If this is a profile only issue, I very much would prefer to solve this in profile only (register the unknown type there, catch and handle the exception by returning the new type) rather than introduce a BC break in this library used in various other projects as well. Furthermore this change introduces a strange thing: if I make a typo when attempting to get a specific attribute, I might get the "unknown" attribute rather than the expected error (see also the failing test) that I attempt to get an unknown urn, masking the failure.

/cc @rjkip @arothuis

[rjkip]

I agree with @DRvanR for all the same reasons :)

[thijskh]

This issue is high on the Profile backlog: OpenConext/OpenConext-profile#55.

[arothuis]

Thanks for looking into the issue. However, I agree with @DRvanR, I think the stepup-saml-bundle should not prescribe what has to be done with invalidly typed attributes or unknown attributes. Clients of the bundle are, IMHO, best fitted to discern expected, mistyped and unknown attributes. This PR would make that difficult as setting an 'unknown' attribute hides what the attribute was.

[arothuis]

This is more complicated than I thought.

The AttributeDictionary is responsible for defining attributes based on urns and allows assertions to be translated to an AssertionAdapter. The AssertionAdapter constructs an AttributeSet based on the attributes in the assertion, using the AttributeDictionary.

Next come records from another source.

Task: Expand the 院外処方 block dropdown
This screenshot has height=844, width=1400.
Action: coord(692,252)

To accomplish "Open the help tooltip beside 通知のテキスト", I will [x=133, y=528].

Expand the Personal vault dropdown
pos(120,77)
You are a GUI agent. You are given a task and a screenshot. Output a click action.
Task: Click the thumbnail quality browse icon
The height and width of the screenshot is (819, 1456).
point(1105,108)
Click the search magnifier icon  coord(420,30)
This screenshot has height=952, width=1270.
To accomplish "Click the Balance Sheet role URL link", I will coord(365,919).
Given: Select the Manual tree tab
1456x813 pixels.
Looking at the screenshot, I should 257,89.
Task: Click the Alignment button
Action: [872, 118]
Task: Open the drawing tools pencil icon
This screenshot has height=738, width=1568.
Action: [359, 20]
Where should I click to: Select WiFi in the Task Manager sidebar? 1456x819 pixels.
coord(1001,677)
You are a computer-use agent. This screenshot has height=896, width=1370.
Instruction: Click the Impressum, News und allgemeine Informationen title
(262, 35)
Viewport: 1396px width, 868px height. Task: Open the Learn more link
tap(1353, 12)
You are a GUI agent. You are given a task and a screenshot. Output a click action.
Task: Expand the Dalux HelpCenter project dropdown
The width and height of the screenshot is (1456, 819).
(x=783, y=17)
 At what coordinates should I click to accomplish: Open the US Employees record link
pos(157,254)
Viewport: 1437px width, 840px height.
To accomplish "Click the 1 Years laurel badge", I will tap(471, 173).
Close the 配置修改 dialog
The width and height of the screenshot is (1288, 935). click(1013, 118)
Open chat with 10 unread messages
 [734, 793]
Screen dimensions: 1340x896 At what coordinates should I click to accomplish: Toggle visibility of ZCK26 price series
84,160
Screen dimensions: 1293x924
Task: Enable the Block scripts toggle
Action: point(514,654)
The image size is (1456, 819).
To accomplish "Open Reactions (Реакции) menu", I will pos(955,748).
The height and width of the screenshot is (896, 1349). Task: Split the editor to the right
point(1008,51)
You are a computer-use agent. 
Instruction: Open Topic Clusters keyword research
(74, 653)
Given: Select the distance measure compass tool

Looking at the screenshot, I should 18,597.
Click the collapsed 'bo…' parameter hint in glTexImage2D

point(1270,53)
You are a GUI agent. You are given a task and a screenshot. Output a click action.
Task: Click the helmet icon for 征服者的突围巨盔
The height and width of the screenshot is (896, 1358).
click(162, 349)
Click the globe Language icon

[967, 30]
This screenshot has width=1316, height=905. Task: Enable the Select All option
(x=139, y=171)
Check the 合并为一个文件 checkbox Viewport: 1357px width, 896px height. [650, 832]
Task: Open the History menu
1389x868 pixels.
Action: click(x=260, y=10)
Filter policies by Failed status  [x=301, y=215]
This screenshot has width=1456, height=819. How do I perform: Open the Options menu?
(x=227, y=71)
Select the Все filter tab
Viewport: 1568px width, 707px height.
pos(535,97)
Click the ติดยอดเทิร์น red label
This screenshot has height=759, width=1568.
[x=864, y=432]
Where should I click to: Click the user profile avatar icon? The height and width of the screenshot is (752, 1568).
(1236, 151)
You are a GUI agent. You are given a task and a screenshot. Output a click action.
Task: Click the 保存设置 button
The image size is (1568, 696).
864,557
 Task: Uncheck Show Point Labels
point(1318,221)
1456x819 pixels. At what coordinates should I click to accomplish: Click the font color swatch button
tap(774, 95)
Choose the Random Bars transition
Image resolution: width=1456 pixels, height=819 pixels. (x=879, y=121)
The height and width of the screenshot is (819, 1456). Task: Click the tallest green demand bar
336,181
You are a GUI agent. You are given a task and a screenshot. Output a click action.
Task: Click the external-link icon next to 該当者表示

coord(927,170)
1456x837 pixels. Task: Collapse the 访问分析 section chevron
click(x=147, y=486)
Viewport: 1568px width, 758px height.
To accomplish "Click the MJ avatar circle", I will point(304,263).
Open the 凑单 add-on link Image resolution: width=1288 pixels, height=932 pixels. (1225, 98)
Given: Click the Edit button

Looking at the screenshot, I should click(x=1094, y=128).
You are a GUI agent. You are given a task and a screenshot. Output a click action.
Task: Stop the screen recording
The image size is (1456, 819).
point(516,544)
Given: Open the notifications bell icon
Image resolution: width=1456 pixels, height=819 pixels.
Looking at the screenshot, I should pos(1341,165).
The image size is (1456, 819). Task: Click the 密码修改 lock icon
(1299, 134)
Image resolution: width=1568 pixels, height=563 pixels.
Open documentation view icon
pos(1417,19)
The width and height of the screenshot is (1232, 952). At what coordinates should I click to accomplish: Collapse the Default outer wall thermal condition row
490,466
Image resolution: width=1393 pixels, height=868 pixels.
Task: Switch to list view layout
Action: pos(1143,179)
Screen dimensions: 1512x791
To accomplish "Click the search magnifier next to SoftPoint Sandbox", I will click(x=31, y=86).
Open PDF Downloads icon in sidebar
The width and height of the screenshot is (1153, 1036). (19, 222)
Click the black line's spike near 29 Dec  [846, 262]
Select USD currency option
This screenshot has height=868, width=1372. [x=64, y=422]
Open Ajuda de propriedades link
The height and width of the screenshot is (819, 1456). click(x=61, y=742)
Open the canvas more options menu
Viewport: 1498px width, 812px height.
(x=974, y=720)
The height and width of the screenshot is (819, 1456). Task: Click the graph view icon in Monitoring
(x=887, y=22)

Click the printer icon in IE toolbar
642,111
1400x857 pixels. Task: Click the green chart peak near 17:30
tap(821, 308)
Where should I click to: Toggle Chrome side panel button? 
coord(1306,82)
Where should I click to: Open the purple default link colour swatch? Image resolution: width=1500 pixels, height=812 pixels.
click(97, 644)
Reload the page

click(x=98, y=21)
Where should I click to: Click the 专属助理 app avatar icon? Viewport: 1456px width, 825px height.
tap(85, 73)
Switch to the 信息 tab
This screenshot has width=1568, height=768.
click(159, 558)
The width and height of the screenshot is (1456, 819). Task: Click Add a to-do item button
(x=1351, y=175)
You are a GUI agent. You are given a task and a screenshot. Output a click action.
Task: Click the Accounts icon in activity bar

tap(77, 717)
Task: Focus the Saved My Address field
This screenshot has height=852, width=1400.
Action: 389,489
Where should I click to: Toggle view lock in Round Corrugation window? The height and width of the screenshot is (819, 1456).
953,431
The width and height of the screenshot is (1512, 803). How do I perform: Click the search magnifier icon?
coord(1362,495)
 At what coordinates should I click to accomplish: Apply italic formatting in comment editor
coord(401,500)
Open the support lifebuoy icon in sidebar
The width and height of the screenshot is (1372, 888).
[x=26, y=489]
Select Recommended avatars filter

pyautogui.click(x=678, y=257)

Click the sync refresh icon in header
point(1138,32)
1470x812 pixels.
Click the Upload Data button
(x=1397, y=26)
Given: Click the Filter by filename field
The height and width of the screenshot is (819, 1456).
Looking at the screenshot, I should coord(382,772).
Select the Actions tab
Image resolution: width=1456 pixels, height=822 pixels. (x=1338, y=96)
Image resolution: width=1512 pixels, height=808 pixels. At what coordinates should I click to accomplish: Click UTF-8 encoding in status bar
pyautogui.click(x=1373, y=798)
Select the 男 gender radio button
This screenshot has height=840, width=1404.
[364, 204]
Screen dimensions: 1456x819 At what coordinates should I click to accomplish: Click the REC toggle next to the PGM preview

An UnknownUrnException is thrown when an urn cannot be defined by the AttributeDictionary. Construction of the AttributeSet (thus of the AssertionAdapter) is then stopped, therefore responding to the UnknownUrnException would not suffice as the translation can be incomplete.

I still think the client should determine how to deal with expected, mistyped or unknown attributes.

[arothuis]

We might want to reconsider how AttributeDefinitions (and fallbacks) currently work.

If we want to keep their current behavior, one solution could be to extract the interfaces from AttributeDictionary and AttributeDefinition and offer alternative, non-strict implementations. This would not affect existing functionality, yet gives clients the ability to use a non-strict alternative.

[arothuis]

Closing as this is no longer relevant.